To train DC/AC on a 1-step delayed version of HalfCheetah-v2, run:
python -m rlrd run rlrd:DcacTraining Env.id=HalfCheetah-v2
To train SAC on a 1-step delayed version of Ant-v2 run:
python -m rlrd run rlrd:DelayedSacTraining Env.id=Ant-v2
Weights and Biases API
Your curves can be exported directly to the Weights and Biases (wandb) website by using run-wandb.
For example, to run DC/AC on Pendulum with a 1-step delay and export the curves to your wanb project:
python -m rlrd run-wandb \
yourWandbID \
yourWandbProjectName \
aNameForTheWandbRun \
aFileNameForLocalCheckpoints \
rlrd:DcacTraining Env.id=Pendulum-v0
Use the optional hyperparameters descibed before to play with more meaningful delays.
Contribute / known issues
Contributions are welcome. Please submit a PR with your name in the contributors list.

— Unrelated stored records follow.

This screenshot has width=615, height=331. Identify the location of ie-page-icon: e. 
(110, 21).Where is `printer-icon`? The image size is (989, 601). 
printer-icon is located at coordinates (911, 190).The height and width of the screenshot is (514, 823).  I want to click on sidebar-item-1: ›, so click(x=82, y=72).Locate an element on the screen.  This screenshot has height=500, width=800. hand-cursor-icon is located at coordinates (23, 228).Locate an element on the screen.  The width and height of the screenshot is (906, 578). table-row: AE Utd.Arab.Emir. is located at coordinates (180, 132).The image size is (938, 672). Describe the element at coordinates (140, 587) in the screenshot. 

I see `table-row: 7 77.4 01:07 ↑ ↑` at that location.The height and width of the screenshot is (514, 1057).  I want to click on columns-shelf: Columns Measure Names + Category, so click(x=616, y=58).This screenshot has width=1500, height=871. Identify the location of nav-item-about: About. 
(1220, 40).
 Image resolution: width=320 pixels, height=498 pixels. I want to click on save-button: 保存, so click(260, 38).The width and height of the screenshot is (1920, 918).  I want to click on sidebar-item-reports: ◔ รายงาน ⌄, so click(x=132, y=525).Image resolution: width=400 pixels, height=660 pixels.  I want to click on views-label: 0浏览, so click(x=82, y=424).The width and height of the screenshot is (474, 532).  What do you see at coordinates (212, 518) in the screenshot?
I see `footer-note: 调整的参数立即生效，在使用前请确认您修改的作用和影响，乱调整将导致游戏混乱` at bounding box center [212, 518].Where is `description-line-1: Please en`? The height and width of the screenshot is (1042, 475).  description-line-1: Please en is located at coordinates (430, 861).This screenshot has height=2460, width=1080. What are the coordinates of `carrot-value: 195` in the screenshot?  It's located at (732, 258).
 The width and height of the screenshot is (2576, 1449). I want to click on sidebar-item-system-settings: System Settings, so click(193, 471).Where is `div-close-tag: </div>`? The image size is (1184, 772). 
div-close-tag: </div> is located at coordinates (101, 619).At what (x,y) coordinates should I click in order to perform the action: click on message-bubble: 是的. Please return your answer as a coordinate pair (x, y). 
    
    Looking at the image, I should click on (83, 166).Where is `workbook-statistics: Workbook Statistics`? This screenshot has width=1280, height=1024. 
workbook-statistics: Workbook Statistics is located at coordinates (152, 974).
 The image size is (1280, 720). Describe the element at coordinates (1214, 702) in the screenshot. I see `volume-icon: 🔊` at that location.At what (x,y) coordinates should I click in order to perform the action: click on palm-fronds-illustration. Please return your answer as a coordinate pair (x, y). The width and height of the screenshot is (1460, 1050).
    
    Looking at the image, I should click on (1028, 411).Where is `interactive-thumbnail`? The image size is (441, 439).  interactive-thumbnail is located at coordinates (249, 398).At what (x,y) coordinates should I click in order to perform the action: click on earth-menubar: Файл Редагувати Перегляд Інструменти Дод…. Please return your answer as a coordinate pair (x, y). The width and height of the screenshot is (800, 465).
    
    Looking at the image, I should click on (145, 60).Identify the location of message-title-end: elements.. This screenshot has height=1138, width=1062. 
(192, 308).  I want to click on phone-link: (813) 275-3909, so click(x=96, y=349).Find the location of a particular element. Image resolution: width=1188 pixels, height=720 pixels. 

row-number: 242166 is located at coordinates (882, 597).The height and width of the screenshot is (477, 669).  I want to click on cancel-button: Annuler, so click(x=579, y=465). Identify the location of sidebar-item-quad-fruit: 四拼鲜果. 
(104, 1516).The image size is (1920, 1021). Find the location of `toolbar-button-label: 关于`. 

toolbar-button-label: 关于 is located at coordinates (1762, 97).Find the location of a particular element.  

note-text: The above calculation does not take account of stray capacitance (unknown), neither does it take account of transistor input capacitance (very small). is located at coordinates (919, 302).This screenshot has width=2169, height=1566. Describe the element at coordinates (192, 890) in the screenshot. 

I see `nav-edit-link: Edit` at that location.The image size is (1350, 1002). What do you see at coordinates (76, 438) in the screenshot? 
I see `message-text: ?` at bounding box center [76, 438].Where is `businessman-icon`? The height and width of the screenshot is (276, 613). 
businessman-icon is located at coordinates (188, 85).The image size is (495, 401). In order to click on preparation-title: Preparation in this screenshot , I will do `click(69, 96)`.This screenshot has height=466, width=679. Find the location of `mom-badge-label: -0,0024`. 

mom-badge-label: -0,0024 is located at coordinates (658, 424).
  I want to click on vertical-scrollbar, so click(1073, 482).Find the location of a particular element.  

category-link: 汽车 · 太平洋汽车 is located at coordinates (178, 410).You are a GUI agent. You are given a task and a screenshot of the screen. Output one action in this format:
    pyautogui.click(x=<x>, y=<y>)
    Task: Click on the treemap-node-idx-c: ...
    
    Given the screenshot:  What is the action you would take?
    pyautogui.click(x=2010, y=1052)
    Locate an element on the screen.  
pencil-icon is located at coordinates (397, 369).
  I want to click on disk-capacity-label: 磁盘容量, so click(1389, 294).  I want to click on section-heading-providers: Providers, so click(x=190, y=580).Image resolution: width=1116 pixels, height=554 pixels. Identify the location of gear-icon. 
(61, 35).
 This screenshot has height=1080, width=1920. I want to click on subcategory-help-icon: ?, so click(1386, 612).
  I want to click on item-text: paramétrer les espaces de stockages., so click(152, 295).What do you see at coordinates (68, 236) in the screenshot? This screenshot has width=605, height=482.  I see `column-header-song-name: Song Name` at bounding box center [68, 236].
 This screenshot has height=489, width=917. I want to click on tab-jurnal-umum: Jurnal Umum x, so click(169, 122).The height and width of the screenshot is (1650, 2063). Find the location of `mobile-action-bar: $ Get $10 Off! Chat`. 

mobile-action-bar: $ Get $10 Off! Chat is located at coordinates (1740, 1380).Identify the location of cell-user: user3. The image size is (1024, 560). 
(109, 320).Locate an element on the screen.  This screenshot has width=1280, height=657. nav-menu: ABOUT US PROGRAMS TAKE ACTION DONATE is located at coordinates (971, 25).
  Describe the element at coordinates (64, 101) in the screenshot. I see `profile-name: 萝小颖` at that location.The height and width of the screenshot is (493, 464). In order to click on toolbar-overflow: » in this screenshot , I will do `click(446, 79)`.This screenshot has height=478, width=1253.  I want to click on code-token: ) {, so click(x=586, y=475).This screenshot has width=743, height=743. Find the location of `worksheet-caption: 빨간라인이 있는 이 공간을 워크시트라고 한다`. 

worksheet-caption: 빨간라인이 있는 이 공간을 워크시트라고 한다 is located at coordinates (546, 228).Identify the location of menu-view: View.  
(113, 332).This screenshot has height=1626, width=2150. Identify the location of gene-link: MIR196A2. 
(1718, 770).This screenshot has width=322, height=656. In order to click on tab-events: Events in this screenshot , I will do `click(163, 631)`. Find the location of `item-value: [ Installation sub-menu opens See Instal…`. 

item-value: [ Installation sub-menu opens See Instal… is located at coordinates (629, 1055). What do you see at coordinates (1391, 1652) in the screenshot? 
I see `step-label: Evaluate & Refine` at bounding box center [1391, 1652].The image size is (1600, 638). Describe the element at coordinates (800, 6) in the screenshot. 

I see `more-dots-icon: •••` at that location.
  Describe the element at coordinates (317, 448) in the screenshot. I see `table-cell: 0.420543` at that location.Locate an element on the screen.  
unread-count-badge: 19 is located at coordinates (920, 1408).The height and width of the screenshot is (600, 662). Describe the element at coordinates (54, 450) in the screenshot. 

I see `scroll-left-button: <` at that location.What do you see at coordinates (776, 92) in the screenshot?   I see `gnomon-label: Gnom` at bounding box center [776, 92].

We did not yet optimize our python implementation of DC/AC, this is the most important thing to do right now as it is quite slow.
In particular, a lot of time is wasted when artificially re-creating a batched tensor for computing the value estimates in one forward pass, and the replay buffer is inefficient.
See the #FIXME in dcac.py